02 - MB-01 Legacy Entrypoint Neutralization

Verdict

CHECK_B_MB01_FAIL_NEEDS_T1_FIX

Blockers

CR-B1 - Binding target uses name-pattern authority

S00 makes the complete legacy target a sealed, load-bearing target derived from pg_class/pg_proc using owner=directus and QT001 name pattern. S15/S16/S17 then use that set as authority. This is not merely diagnostic inventory; it controls REVOKE, ownership transfer, and freeze. It therefore violates G-PGNATIVE's own prohibition on name-pattern authority and is disguised hardcode.

Required T1 fix: define a PG-data-driven classification/registration contract that establishes each legacy control object by typed disposition and dependency evidence, with both-EXCEPT against live catalogs. Name patterns may seed candidates only; they cannot decide the final set. The final target must include exact object identity/signature/kind and prove zero unclassified relevant executable/dependency surface.

CR-B2 - Stub scope contradiction

S15/doc02 say fail-closed stubs only on apply/writer entrypoints. PKG-F says replace each object in the entire 46-functions-plus-procedure set with a fail-closed stub.
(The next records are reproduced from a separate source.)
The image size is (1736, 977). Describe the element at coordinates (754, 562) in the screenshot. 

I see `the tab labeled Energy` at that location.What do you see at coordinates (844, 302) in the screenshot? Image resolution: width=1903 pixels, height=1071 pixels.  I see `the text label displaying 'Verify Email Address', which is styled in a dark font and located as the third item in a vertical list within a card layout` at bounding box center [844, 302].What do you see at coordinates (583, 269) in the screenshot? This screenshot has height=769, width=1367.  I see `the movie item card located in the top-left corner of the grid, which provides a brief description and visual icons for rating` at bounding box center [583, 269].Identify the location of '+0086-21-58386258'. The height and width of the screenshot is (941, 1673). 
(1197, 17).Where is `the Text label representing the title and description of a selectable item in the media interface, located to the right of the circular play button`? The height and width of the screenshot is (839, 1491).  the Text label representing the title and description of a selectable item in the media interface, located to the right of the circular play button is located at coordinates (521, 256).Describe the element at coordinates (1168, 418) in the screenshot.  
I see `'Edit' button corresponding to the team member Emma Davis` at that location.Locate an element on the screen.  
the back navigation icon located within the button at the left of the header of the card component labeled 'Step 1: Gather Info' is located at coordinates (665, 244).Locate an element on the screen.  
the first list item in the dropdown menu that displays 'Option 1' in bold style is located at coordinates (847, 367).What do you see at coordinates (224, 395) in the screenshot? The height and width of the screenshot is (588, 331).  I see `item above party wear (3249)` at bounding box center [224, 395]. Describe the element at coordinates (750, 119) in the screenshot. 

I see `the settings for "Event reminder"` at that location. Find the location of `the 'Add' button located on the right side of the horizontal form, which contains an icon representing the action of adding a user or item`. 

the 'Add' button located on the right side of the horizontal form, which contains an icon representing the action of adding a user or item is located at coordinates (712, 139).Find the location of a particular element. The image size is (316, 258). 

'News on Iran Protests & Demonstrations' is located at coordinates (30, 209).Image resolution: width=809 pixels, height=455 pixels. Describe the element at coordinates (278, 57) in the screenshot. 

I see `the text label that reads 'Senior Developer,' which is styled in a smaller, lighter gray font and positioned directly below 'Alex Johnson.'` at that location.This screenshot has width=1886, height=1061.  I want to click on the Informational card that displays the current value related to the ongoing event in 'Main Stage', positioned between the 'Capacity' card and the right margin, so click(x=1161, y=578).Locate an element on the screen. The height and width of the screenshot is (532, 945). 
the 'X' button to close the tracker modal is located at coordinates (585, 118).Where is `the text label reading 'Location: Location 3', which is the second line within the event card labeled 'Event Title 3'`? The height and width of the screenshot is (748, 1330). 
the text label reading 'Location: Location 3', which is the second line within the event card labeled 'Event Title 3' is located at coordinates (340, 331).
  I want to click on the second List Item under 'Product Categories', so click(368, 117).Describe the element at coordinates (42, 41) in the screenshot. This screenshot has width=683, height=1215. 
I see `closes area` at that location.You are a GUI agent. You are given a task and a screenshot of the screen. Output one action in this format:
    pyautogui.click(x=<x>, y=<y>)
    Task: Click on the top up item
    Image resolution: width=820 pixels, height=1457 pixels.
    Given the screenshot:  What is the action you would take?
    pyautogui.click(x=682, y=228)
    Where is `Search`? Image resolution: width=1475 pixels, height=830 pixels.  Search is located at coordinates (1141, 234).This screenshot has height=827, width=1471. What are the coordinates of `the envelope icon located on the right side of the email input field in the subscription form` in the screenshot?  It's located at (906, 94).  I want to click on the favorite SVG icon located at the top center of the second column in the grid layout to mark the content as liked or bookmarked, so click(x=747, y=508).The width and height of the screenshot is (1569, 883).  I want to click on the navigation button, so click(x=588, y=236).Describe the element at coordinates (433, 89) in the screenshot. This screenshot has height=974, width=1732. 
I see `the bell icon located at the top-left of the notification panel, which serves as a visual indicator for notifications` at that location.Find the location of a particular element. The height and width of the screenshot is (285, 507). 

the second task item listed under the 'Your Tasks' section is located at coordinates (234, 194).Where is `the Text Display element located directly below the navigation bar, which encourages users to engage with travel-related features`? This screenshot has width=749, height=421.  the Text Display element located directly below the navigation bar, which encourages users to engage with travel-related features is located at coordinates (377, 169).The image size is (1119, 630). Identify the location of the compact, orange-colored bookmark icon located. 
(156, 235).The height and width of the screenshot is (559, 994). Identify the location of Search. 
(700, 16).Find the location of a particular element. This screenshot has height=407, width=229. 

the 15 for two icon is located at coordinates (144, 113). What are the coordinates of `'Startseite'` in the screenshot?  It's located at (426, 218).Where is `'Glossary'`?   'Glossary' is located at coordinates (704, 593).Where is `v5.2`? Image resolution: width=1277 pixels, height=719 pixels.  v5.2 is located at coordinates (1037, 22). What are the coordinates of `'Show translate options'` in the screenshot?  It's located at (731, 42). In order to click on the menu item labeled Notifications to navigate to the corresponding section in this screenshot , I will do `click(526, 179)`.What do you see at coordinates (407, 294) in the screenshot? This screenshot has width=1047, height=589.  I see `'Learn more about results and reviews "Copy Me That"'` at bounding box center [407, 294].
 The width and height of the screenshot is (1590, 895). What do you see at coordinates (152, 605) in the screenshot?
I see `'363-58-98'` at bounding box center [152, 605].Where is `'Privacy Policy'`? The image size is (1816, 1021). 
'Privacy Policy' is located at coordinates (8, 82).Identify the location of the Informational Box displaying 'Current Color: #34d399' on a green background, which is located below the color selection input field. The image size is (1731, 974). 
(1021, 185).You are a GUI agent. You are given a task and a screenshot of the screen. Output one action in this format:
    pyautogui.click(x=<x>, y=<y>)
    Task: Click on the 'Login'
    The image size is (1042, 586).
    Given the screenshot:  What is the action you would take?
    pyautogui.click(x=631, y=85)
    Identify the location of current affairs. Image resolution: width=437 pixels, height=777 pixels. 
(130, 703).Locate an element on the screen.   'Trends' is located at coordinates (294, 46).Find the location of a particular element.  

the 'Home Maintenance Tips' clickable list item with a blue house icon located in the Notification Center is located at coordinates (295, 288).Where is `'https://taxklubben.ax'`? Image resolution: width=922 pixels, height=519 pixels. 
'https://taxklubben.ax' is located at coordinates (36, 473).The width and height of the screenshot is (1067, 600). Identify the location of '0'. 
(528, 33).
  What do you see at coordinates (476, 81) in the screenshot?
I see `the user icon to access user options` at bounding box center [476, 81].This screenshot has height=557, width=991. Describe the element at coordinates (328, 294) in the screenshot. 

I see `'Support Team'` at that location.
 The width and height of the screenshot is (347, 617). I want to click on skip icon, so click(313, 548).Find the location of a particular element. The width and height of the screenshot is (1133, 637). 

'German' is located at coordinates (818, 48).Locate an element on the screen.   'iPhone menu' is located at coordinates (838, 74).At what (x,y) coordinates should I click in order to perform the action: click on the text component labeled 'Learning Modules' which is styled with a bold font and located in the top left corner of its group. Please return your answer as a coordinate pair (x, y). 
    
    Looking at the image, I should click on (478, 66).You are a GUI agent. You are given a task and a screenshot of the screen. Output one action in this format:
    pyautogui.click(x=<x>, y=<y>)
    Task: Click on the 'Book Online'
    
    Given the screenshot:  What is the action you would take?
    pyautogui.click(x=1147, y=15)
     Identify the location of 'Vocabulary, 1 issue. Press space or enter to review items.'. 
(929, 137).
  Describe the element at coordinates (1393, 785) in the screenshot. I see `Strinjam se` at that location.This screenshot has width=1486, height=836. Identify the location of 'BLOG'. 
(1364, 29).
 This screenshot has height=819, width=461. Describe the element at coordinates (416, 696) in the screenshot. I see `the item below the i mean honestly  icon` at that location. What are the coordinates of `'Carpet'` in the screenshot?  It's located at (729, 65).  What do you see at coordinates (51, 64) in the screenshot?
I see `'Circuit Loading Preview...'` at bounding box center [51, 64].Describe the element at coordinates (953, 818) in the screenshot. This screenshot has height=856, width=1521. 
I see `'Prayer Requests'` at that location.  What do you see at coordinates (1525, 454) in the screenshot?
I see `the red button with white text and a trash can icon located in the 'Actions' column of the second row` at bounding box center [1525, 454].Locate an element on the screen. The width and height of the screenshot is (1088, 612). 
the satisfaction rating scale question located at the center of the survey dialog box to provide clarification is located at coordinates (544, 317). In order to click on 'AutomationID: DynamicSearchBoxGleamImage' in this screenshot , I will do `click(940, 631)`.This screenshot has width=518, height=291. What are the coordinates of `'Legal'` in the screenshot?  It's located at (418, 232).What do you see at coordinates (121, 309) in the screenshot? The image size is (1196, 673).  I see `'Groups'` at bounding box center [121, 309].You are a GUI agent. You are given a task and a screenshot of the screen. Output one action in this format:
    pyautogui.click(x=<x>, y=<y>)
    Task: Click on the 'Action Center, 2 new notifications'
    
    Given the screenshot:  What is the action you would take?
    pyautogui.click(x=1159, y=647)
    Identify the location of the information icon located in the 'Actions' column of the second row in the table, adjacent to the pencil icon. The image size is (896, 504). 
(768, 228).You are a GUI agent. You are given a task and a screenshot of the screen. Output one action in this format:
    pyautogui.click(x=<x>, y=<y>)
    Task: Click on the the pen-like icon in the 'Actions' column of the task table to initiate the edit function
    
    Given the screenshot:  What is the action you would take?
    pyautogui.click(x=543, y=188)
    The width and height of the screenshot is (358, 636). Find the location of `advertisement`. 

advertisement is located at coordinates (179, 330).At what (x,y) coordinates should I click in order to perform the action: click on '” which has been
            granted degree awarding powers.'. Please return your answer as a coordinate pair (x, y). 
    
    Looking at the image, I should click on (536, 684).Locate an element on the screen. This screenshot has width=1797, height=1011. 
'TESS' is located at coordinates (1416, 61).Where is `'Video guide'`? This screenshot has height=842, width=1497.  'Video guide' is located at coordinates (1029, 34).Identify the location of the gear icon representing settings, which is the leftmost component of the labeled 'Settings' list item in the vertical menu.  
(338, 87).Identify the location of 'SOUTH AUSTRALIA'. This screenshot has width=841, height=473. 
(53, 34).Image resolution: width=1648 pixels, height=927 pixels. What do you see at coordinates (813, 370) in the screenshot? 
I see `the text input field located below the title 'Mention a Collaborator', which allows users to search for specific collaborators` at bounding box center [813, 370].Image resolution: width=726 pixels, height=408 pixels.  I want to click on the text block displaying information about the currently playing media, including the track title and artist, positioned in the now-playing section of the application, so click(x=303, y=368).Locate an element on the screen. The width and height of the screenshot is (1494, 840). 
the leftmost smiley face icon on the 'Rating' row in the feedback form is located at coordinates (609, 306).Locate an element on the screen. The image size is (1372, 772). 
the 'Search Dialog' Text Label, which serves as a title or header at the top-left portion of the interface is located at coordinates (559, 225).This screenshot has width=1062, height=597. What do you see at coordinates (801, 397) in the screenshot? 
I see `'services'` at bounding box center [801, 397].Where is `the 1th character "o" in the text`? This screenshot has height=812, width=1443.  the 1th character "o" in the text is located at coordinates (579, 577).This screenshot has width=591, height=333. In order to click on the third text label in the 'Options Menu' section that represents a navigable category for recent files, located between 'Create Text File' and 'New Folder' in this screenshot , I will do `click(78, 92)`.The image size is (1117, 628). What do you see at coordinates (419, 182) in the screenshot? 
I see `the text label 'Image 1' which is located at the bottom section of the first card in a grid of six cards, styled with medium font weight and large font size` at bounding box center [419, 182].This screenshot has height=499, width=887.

These are materially different operations.

Required T1 fix: choose and specify one scope. Codex does not approve stubbing every legacy function without per-signature source capture, dependency proof, and complete body-restore rollback. Prefer REVOKE over the classified complete set and stub only explicitly approved authoritative apply/writer entrypoints.

CR-B3 - Function/procedure identity must be exact

The blueprint must consistently state 46 functions plus 1 procedure, and bind each executable using schema + name + identity arguments + prokind/OID capture, not names alone.